Astria nodded. “I know. That's why Sir Treddon will be staying here with you.”
“You're joking.”
“I assure you, I'm not.”
Beryl gestured around at her shop, with its packed earth floors and spartan furnishings. “And where will he stay? I'm not exactly equipped to receive guests, and I assure you he is not staying in my chamber.”
Astria smirked. “Sir Treddon is used to rough accommodations. He will manage.”
“Is he my bodyguard or my jailer?”
“Neither, if all goes as planned. Just a friendly presence.”
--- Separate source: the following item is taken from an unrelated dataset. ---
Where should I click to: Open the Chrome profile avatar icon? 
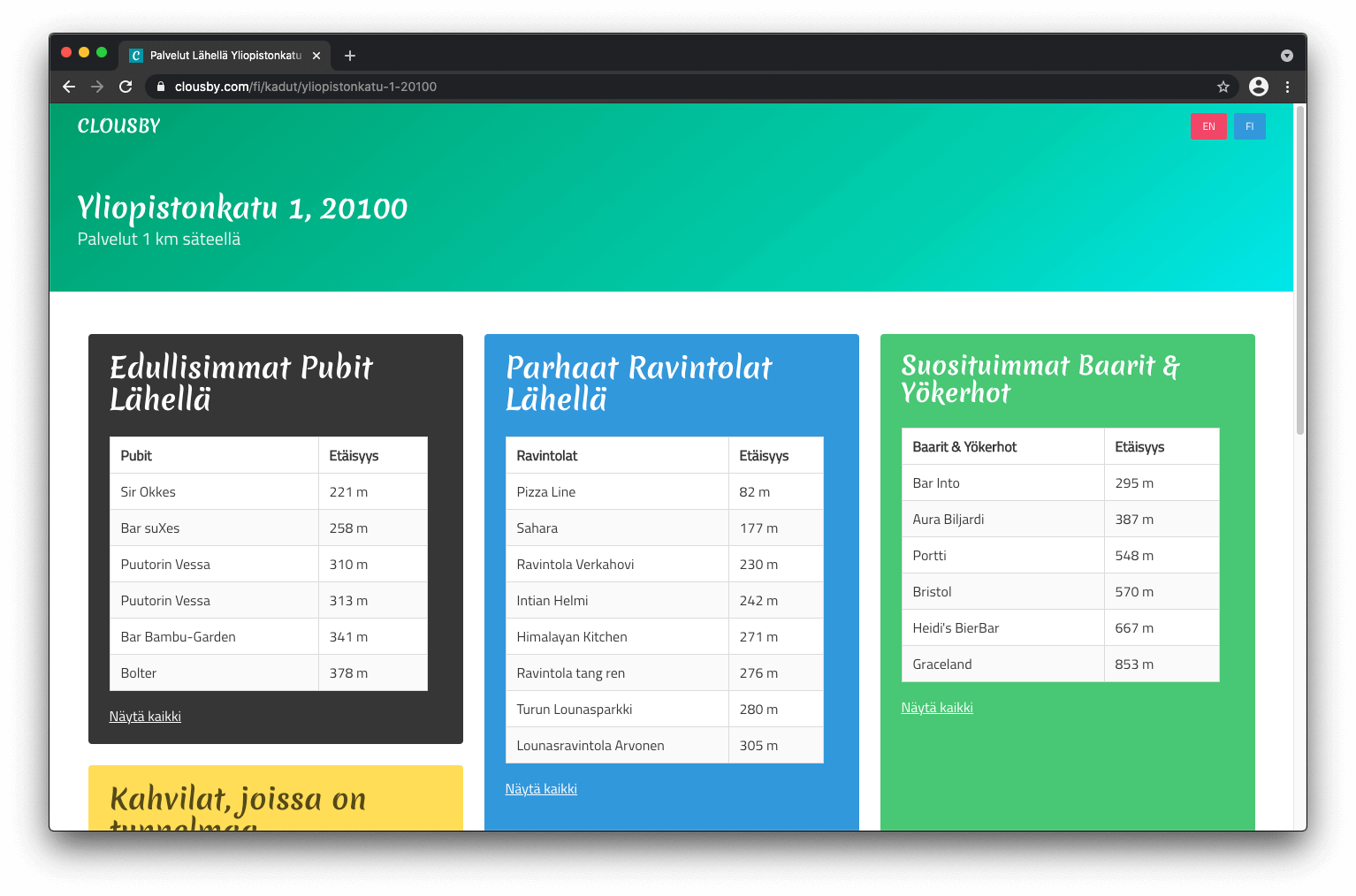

Beryl looked at Sir Treddon, who still held his sword in his hand. “You must have strange friendships at Court.”
Astria sighed. “More than you could possibly know.” She stood, collected up the hem of her robes, and started towards the door. Over her shoulder, she said, “I will return in two days time, whereupon I expect to hear good news. Do not attempt to contact me during the interval.”
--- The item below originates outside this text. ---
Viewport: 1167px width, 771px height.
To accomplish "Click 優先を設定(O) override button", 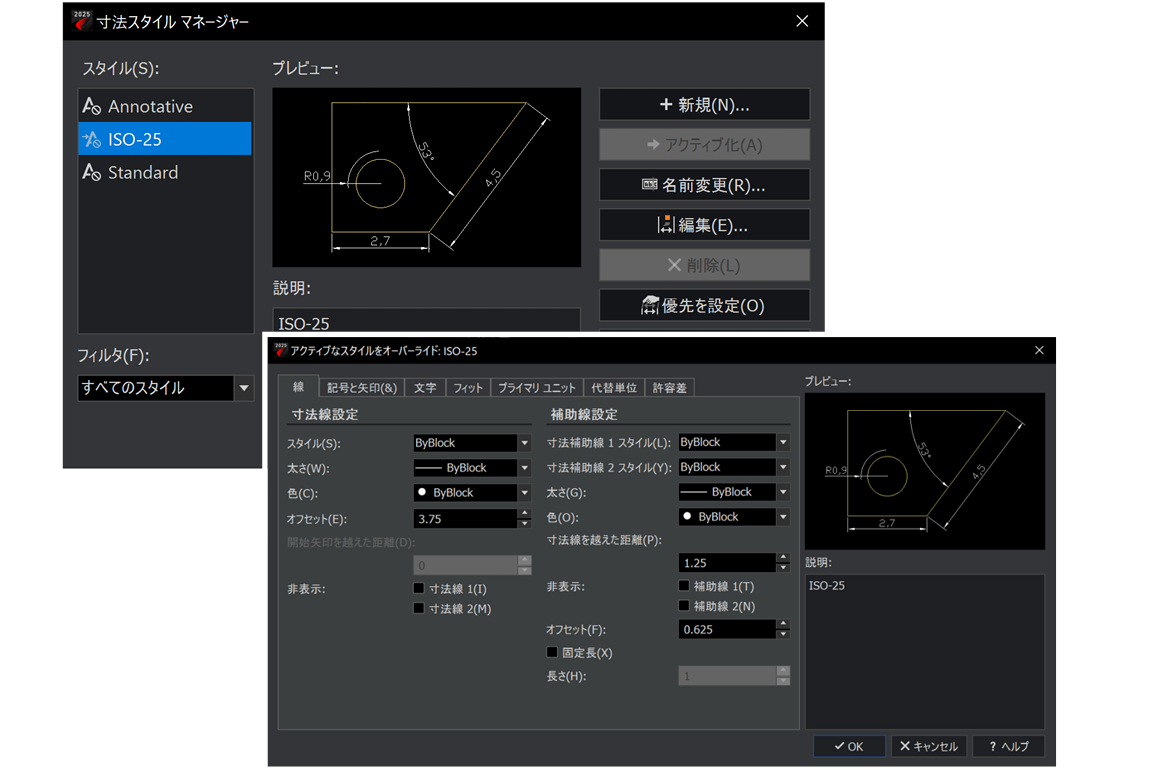I will 704,305.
“How am I supposed to feed him?” Beryl said.
“I'm sure you can be resourceful,” Astria said. Sir Treddon removed the bar from across the shop door, turned its bolt, and opened it. Pausing at the open threshold, Astria pointed to a nearby shelf of white-colored and floral-scented tonics – elixirs for beauty and youth.
“Do these actually work?” she asked.
“Some of them do,” Beryl said.
The Court sorceress made a non-committal noise, then vanished out into the street.
* * *
Mysterious box in one hand, dripping candle in the other, Beryl retreated into the store's cramped workroom, with Sir Treddon following close behind. Pressed against one wall was her apothecary's bench, with mortars and pestles and cups of varying measures scattered across its surface and a crate of empty glass phials shoved underneath. An adjoining wall was lined with shelves and cubbyholes filled with dried herbs rolled into bundles, powered crystals of all colors, and foul-smelling oils in grease-stoppered jars. In front of the remaining two walls, books of seemingly all sizes and ages were stacked into precarious-looking piles which reached from the floor to the low ceiling. Sir Treddon, stooping low so as not to scrape his head, sat down on an overturned crate near the workbench. Beryl sat on the room's only chair.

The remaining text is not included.